EXERCISE DETAILS → Select every line of the material that contains the string "Cloudflare" and copy those lines.
>> BEGIN RECORDS FOR THE EXERCISE
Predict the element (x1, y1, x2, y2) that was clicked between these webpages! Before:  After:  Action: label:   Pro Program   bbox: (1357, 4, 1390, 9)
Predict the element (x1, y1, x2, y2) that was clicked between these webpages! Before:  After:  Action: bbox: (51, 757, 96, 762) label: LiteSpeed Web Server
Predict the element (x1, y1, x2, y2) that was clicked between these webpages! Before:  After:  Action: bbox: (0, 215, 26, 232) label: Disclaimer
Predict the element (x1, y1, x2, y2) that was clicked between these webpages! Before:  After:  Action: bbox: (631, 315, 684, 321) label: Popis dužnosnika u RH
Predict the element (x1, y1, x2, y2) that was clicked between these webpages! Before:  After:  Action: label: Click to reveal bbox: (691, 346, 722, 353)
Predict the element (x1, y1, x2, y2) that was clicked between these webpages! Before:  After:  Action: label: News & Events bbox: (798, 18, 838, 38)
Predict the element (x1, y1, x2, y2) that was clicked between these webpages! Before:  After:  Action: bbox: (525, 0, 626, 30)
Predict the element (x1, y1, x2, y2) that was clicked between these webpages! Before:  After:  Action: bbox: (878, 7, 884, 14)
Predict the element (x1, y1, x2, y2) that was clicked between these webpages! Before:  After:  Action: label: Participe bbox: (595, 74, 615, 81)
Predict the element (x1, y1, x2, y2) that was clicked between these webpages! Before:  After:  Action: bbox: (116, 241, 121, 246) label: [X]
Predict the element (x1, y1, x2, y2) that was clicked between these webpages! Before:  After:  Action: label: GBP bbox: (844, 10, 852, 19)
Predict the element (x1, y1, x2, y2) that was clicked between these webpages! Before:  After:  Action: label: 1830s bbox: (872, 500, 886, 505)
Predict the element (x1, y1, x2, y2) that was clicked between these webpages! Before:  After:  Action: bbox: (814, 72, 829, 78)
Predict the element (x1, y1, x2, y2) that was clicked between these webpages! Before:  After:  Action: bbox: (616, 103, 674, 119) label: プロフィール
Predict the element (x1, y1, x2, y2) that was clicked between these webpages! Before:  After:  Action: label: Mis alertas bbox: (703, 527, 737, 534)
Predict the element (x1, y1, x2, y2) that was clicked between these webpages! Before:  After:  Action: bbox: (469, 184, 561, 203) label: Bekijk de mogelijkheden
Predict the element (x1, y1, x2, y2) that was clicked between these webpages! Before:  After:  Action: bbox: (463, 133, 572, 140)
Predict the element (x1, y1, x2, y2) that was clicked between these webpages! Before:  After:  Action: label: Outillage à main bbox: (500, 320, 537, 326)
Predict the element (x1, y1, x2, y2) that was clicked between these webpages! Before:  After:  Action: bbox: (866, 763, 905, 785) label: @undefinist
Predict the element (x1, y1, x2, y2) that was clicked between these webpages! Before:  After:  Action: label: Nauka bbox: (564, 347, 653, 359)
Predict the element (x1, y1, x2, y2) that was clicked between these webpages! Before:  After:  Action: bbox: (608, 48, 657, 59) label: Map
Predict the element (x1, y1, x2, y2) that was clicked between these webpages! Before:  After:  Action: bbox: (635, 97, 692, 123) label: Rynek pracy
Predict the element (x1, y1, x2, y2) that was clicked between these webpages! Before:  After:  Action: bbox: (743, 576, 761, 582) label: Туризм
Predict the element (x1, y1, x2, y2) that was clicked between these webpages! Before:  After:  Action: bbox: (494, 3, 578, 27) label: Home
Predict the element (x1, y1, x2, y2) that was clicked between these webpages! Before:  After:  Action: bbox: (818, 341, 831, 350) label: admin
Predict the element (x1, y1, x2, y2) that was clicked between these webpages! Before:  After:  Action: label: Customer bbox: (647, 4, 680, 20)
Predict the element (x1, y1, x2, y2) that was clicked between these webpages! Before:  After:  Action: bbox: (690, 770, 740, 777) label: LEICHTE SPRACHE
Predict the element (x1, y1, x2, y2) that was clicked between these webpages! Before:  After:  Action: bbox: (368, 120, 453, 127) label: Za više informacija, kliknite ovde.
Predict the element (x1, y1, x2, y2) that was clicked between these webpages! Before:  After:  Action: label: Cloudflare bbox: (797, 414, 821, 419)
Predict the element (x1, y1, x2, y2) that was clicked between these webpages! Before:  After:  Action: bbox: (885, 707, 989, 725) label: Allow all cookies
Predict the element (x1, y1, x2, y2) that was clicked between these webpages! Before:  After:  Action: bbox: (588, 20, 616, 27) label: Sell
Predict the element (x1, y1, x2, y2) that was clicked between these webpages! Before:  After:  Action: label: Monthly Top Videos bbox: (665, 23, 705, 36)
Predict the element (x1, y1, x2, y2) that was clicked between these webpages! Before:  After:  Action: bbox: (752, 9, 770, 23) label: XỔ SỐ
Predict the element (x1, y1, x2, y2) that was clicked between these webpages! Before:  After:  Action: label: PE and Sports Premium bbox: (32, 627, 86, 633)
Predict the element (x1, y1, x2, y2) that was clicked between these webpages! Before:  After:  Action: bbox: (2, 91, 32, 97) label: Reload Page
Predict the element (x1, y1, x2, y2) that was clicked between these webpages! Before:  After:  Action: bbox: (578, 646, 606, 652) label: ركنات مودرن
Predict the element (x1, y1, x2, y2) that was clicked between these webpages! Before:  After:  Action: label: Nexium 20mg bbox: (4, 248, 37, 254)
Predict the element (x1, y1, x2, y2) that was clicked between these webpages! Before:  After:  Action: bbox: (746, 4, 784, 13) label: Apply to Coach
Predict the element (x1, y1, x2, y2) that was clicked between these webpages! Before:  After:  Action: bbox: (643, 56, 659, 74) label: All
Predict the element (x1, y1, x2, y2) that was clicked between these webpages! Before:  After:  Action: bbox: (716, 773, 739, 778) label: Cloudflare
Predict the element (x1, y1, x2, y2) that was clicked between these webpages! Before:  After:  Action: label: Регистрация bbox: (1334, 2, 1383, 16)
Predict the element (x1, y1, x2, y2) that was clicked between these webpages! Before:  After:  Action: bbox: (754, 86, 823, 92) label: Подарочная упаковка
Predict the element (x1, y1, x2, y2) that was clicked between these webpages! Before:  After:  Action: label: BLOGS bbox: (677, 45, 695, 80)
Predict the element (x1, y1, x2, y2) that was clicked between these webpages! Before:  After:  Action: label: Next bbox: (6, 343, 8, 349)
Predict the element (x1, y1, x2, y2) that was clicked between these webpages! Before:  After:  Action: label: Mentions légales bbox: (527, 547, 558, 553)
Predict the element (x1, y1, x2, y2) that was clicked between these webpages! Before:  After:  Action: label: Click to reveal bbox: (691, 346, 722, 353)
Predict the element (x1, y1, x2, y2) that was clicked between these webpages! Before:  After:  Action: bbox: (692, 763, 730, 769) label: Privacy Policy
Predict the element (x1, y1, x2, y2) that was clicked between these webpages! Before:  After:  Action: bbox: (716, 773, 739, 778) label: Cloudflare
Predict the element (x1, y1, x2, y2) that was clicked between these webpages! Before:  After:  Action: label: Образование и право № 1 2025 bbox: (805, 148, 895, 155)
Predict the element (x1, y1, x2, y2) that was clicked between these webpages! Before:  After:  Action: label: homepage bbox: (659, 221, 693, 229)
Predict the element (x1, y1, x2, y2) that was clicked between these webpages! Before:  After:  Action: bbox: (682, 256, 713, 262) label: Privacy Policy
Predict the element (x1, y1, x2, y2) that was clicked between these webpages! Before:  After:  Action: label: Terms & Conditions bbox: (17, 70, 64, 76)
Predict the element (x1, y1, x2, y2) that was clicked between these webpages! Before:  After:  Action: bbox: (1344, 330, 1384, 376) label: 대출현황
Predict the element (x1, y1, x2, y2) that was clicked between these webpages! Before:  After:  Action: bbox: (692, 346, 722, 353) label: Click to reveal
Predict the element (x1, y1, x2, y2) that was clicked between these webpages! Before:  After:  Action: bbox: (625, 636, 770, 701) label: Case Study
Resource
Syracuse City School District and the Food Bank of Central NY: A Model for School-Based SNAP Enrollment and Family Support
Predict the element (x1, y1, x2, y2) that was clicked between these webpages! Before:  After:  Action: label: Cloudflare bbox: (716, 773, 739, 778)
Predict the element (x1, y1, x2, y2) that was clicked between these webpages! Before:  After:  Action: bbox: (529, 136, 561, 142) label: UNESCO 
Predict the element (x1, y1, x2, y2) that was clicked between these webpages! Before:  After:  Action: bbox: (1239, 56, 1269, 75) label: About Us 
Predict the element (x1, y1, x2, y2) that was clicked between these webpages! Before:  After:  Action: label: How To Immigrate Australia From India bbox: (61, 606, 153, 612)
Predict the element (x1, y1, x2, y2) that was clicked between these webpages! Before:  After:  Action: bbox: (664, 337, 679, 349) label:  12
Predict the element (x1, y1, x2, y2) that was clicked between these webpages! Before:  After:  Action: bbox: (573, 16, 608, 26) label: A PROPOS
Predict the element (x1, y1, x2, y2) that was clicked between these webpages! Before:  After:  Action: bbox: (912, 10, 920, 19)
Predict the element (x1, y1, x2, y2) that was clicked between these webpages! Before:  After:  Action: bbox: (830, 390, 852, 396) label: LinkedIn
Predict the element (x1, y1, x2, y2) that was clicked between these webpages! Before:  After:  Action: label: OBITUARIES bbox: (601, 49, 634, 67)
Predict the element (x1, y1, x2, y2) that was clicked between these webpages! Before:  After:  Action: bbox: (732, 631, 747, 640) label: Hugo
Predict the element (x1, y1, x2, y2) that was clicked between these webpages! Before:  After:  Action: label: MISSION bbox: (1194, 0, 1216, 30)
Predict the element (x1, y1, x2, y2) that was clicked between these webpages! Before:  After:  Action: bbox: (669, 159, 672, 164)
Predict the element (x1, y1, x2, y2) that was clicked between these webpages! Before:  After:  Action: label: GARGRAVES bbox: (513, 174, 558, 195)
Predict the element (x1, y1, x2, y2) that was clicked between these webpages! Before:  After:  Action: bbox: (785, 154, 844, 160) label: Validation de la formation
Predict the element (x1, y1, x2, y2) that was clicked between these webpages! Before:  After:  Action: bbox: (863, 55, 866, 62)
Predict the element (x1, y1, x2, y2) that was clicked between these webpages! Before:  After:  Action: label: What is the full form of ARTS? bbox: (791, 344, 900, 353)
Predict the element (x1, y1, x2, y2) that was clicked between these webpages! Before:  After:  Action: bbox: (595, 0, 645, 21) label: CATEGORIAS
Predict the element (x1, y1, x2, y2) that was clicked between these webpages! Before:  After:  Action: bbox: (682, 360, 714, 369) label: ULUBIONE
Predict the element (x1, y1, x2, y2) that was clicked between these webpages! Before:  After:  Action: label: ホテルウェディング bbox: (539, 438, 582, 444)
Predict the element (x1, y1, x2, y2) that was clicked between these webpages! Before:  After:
>> END RECORDS FOR THE EXERCISE
THE REPLY →
Predict the element (x1, y1, x2, y2) that was clicked between these webpages! Before:  After:  Action: label: Cloudflare bbox: (797, 414, 821, 419)
Predict the element (x1, y1, x2, y2) that was clicked between these webpages! Before:  After:  Action: bbox: (716, 773, 739, 778) label: Cloudflare
Predict the element (x1, y1, x2, y2) that was clicked between these webpages! Before:  After:  Action: bbox: (716, 773, 739, 778) label: Cloudflare
Predict the element (x1, y1, x2, y2) that was clicked between these webpages! Before:  After:  Action: label: Cloudflare bbox: (716, 773, 739, 778)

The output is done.